▶ _EXERCISE OBJECTIVE_
Write out the data verbatim between the lines holding "This screenshot has height=490, width=596." and "center [84, 328].", inclusive, and nothing else.

▬▬▬

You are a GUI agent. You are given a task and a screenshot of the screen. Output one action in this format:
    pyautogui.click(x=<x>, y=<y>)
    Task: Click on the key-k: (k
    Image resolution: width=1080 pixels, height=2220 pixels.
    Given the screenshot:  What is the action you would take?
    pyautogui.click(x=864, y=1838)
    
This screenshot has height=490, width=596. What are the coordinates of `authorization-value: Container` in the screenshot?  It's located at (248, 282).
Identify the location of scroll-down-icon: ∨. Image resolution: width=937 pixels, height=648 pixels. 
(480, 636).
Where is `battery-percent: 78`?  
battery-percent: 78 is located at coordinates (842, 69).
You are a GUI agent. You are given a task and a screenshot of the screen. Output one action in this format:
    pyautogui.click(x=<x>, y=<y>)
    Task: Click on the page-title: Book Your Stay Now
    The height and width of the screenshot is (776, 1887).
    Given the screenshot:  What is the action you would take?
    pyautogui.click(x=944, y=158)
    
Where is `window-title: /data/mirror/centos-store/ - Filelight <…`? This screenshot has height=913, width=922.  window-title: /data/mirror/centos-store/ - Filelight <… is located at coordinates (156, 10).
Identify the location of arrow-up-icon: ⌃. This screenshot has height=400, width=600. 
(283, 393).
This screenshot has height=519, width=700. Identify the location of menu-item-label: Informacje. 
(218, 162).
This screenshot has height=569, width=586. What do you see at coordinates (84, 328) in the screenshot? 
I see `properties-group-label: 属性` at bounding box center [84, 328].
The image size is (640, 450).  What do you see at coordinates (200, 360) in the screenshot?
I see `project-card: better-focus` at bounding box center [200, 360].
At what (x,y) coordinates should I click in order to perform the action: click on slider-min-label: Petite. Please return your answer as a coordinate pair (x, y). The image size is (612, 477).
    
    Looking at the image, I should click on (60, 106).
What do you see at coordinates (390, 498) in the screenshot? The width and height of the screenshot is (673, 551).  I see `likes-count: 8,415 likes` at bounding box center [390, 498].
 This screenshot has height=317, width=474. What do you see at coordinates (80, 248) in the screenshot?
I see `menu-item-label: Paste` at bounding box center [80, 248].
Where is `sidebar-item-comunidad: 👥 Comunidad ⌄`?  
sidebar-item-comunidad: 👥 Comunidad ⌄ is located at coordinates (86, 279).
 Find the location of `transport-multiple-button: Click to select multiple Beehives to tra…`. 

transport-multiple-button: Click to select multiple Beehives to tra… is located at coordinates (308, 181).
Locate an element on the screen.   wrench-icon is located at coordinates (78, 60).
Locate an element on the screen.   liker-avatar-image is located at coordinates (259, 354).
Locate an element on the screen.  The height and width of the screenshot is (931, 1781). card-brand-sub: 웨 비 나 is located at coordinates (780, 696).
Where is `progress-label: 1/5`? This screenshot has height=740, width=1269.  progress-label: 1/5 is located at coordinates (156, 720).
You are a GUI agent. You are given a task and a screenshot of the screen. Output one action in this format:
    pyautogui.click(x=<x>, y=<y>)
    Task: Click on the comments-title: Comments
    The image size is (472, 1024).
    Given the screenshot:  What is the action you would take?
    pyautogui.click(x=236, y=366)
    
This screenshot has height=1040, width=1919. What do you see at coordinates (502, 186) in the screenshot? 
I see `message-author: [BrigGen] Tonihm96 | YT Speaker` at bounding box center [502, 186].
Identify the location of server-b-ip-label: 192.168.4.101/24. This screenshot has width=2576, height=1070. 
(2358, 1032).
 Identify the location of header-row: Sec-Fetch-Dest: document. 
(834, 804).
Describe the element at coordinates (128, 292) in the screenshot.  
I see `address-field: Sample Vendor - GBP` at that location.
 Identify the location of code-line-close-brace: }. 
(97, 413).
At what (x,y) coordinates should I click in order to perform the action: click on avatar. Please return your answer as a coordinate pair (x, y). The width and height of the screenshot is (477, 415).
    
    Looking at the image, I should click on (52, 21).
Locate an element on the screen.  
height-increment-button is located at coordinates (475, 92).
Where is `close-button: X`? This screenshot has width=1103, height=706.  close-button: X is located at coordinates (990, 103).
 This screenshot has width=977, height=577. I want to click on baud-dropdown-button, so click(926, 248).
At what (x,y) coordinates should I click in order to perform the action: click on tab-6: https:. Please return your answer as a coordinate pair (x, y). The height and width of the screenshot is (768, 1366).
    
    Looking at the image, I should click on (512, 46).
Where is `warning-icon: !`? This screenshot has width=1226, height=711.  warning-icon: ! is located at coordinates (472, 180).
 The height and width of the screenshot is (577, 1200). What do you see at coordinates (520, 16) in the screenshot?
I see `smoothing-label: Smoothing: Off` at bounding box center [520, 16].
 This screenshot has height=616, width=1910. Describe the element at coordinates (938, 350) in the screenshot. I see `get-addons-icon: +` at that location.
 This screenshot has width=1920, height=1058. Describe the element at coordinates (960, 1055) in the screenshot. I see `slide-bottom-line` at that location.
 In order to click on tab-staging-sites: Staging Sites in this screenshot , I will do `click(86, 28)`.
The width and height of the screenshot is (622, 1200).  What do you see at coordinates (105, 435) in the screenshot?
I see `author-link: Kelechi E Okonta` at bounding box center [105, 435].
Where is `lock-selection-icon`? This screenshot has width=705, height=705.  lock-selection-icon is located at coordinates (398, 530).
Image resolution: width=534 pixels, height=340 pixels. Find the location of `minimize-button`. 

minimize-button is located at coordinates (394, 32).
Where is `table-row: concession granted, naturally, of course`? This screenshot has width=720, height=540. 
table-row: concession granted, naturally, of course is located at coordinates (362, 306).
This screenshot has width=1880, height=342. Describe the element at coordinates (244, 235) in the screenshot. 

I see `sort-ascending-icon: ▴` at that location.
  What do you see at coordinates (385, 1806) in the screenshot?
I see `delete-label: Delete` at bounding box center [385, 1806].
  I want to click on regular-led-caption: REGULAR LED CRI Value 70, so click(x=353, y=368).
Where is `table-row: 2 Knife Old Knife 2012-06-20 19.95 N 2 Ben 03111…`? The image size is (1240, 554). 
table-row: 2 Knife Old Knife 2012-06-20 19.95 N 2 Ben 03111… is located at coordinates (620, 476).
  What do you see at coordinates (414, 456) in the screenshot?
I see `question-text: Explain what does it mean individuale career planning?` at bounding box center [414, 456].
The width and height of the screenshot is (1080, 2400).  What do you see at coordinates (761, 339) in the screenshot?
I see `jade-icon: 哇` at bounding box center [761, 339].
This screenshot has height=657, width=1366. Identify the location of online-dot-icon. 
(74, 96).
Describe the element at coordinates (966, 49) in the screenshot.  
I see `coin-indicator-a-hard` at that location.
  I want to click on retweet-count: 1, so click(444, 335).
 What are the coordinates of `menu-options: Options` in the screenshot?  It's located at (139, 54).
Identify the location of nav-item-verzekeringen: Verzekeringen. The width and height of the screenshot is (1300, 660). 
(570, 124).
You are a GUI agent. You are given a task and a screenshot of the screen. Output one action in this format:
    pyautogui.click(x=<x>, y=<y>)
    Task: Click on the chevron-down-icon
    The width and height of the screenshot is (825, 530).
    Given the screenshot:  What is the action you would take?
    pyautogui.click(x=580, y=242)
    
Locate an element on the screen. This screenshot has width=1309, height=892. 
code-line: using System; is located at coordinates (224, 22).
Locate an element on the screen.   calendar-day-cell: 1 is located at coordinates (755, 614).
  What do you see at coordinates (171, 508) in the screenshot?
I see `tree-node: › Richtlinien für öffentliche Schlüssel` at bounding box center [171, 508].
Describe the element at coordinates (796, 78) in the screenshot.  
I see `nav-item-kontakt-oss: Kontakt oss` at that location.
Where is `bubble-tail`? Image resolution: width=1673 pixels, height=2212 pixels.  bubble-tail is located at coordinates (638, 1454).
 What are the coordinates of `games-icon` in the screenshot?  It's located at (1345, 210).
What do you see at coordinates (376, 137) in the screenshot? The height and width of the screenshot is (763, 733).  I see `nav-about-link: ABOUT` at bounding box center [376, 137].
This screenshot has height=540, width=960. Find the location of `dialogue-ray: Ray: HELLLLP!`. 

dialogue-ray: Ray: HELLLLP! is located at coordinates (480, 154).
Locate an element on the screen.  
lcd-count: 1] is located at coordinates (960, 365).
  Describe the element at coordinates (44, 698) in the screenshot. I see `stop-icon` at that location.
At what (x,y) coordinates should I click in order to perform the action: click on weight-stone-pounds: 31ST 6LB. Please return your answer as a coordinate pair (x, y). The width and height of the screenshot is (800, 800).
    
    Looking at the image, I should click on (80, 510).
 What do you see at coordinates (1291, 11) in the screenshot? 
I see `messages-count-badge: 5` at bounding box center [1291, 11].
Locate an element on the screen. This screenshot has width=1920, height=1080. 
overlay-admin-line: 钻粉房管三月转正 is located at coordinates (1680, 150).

▬▬▬

▶ _TASK RESPONSE_
This screenshot has height=490, width=596. What are the coordinates of `authorization-value: Container` in the screenshot?  It's located at (248, 282).
Identify the location of scroll-down-icon: ∨. Image resolution: width=937 pixels, height=648 pixels. 
(480, 636).
Where is `battery-percent: 78`?  
battery-percent: 78 is located at coordinates (842, 69).
You are a GUI agent. You are given a task and a screenshot of the screen. Output one action in this format:
    pyautogui.click(x=<x>, y=<y>)
    Task: Click on the page-title: Book Your Stay Now
    The height and width of the screenshot is (776, 1887).
    Given the screenshot:  What is the action you would take?
    pyautogui.click(x=944, y=158)
    
Where is `window-title: /data/mirror/centos-store/ - Filelight <…`? This screenshot has height=913, width=922.  window-title: /data/mirror/centos-store/ - Filelight <… is located at coordinates (156, 10).
Identify the location of arrow-up-icon: ⌃. This screenshot has height=400, width=600. 
(283, 393).
This screenshot has height=519, width=700. Identify the location of menu-item-label: Informacje. 
(218, 162).
This screenshot has height=569, width=586. What do you see at coordinates (84, 328) in the screenshot? 
I see `properties-group-label: 属性` at bounding box center [84, 328].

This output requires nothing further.